WHAT IS ASKED =
Rewrite the items below, changing "computer-use agent" to "desktop assistant" and leaving everything else as it is.

....

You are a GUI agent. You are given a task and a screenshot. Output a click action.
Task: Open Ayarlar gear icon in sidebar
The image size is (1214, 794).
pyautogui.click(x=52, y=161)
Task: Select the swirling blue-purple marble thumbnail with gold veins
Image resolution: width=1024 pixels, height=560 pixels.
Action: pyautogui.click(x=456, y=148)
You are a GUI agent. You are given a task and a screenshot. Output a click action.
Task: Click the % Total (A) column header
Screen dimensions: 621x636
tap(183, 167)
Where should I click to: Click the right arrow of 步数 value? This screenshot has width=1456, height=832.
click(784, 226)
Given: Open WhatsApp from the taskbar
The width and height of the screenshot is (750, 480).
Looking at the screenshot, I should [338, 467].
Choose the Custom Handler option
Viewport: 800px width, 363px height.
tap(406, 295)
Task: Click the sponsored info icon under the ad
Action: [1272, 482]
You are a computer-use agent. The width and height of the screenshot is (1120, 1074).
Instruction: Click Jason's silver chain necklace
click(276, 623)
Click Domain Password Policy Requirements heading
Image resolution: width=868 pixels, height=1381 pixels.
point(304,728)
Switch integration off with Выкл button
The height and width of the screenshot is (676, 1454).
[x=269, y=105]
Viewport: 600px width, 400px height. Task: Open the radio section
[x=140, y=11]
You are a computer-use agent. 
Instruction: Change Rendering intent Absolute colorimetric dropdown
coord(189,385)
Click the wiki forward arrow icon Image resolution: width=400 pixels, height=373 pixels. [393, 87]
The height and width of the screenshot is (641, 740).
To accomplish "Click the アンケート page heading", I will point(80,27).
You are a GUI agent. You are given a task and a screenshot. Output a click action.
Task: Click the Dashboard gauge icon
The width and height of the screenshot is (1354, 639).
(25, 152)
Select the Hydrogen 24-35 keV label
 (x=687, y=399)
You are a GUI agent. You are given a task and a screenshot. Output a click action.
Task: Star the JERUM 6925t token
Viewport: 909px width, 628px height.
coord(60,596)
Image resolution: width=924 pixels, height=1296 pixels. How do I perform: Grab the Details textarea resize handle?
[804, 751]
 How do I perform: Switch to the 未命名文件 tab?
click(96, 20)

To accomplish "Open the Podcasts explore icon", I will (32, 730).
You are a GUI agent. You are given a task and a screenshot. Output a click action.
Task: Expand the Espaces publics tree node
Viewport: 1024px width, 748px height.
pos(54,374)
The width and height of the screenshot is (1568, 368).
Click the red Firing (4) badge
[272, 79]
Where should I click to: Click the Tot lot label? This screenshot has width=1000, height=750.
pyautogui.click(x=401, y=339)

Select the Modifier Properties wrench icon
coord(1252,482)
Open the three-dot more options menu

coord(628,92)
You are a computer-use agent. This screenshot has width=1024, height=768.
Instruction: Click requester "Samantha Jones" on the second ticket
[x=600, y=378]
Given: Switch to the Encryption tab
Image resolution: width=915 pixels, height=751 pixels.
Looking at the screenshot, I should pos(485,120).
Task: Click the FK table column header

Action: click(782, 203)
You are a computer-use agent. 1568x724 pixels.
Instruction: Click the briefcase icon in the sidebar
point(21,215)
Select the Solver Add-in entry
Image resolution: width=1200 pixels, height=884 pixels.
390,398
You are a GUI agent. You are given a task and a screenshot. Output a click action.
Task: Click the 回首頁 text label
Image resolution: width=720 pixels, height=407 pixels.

....

CORRECT OUTPUT =
You are a GUI agent. You are given a task and a screenshot. Output a click action.
Task: Open Ayarlar gear icon in sidebar
The image size is (1214, 794).
pyautogui.click(x=52, y=161)
Task: Select the swirling blue-purple marble thumbnail with gold veins
Image resolution: width=1024 pixels, height=560 pixels.
Action: pyautogui.click(x=456, y=148)
You are a GUI agent. You are given a task and a screenshot. Output a click action.
Task: Click the % Total (A) column header
Screen dimensions: 621x636
tap(183, 167)
Where should I click to: Click the right arrow of 步数 value? This screenshot has width=1456, height=832.
click(784, 226)
Given: Open WhatsApp from the taskbar
The width and height of the screenshot is (750, 480).
Looking at the screenshot, I should [338, 467].
Choose the Custom Handler option
Viewport: 800px width, 363px height.
tap(406, 295)
Task: Click the sponsored info icon under the ad
Action: [1272, 482]
You are a desktop assistant. The width and height of the screenshot is (1120, 1074).
Instruction: Click Jason's silver chain necklace
click(276, 623)
Click Domain Password Policy Requirements heading
Image resolution: width=868 pixels, height=1381 pixels.
point(304,728)
Switch integration off with Выкл button
The height and width of the screenshot is (676, 1454).
[x=269, y=105]
Viewport: 600px width, 400px height. Task: Open the radio section
[x=140, y=11]
You are a desktop assistant. 
Instruction: Change Rendering intent Absolute colorimetric dropdown
coord(189,385)
Click the wiki forward arrow icon Image resolution: width=400 pixels, height=373 pixels. [393, 87]
The height and width of the screenshot is (641, 740).
To accomplish "Click the アンケート page heading", I will point(80,27).
You are a GUI agent. You are given a task and a screenshot. Output a click action.
Task: Click the Dashboard gauge icon
The width and height of the screenshot is (1354, 639).
(25, 152)
Select the Hydrogen 24-35 keV label
 (x=687, y=399)
You are a GUI agent. You are given a task and a screenshot. Output a click action.
Task: Star the JERUM 6925t token
Viewport: 909px width, 628px height.
coord(60,596)
Image resolution: width=924 pixels, height=1296 pixels. How do I perform: Grab the Details textarea resize handle?
[804, 751]
 How do I perform: Switch to the 未命名文件 tab?
click(96, 20)

To accomplish "Open the Podcasts explore icon", I will (32, 730).
You are a GUI agent. You are given a task and a screenshot. Output a click action.
Task: Expand the Espaces publics tree node
Viewport: 1024px width, 748px height.
pos(54,374)
The width and height of the screenshot is (1568, 368).
Click the red Firing (4) badge
[272, 79]
Where should I click to: Click the Tot lot label? This screenshot has width=1000, height=750.
pyautogui.click(x=401, y=339)

Select the Modifier Properties wrench icon
coord(1252,482)
Open the three-dot more options menu

coord(628,92)
You are a desktop assistant. This screenshot has width=1024, height=768.
Instruction: Click requester "Samantha Jones" on the second ticket
[x=600, y=378]
Given: Switch to the Encryption tab
Image resolution: width=915 pixels, height=751 pixels.
Looking at the screenshot, I should pos(485,120).
Task: Click the FK table column header

Action: click(782, 203)
You are a desktop assistant. 1568x724 pixels.
Instruction: Click the briefcase icon in the sidebar
point(21,215)
Select the Solver Add-in entry
Image resolution: width=1200 pixels, height=884 pixels.
390,398
You are a GUI agent. You are given a task and a screenshot. Output a click action.
Task: Click the 回首頁 text label
Image resolution: width=720 pixels, height=407 pixels.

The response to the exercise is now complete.